Presidential candidate Hillary Clinton has named Senator Tim Kaine as her running mate. Kaine was governor of Virginia from January 2006 to January 2010. I assessed Kaine on Cato’s fiscal report card in 2008, and he received a low grade of “D.”


I found:

Governor Kaine has campaigned vigorously to raise taxes and fees to fund higher transportation spending. In 2007, Kaine helped pass a large revenue package that included tax and fee increases, higher penalties for driving infractions, and the creation of regional taxing authorities within Virginia. The Virginia Supreme Court struck down the unelected tax authorities, and citizens hated the new driver penalties so much that they were repealed. Kaine supported a few tax cuts in 2007, including an increase in the bottom threshold of the individual income tax and a repeal of the estate tax. But in 2008, he is promoting an even bigger transportation plan that would increase taxes and fees by $1.1 billion annually, and he is advocating higher state borrowing to fund education and transportation. On spending, Kaine promoted a big increase in his first budget, but has favored greater restraint since then.

In Kaine’s first year, general fund spending jumped a remarkable 17 percent. But spending was flat the second year, and then declined 14 percent during Kaine’s final two years as the economy entered recession. Richmond Times-Dispatch columnist Bart Hinkle gives Kaine credit for the spending cuts, but notes, “it’s clear that Kaine would much rather have preferred to balance the state budget by raising taxes.”


That was probably true of many governors at the time facing declining revenues from the sour economy. But thanks to balanced budget requirements, general fund spending across the 50 states was cut 9 percent those two years that Kaine was cutting.

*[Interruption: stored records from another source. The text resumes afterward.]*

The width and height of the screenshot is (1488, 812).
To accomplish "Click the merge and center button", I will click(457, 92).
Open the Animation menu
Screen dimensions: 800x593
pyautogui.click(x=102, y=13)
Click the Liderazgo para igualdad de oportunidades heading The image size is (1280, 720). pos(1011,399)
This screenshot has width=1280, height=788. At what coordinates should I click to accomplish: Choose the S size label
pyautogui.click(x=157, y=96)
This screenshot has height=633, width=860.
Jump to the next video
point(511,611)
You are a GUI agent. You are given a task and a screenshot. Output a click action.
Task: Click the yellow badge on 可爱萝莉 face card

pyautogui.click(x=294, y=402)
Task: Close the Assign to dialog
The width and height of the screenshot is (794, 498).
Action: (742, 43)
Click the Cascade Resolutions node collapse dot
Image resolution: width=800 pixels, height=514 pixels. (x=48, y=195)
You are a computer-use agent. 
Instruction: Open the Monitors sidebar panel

Politifact says that Kaine tried unsuccessfully to raise taxes by $4 billion, which is a lot of money for a mid-sized state. Researching Kaine two and half years into his term, I included net proposed tax increases of $1.1 billion in my report. I included only one of his proposed transportation funding packages because I didn’t want to double count. Politifact may have included multiple transportation packages in its tally. Also, my report did not cover Kaine’s $1.9 billion proposed income tax increase in 2009, which the Washington Post discusses here.


Hinkle calls Kaine an “affable ideologue.” That’s a good description of Trump running mate Mike Pence as well, whose fiscal ideology of spending restraint and tax cutting earned him an “A” from Cato.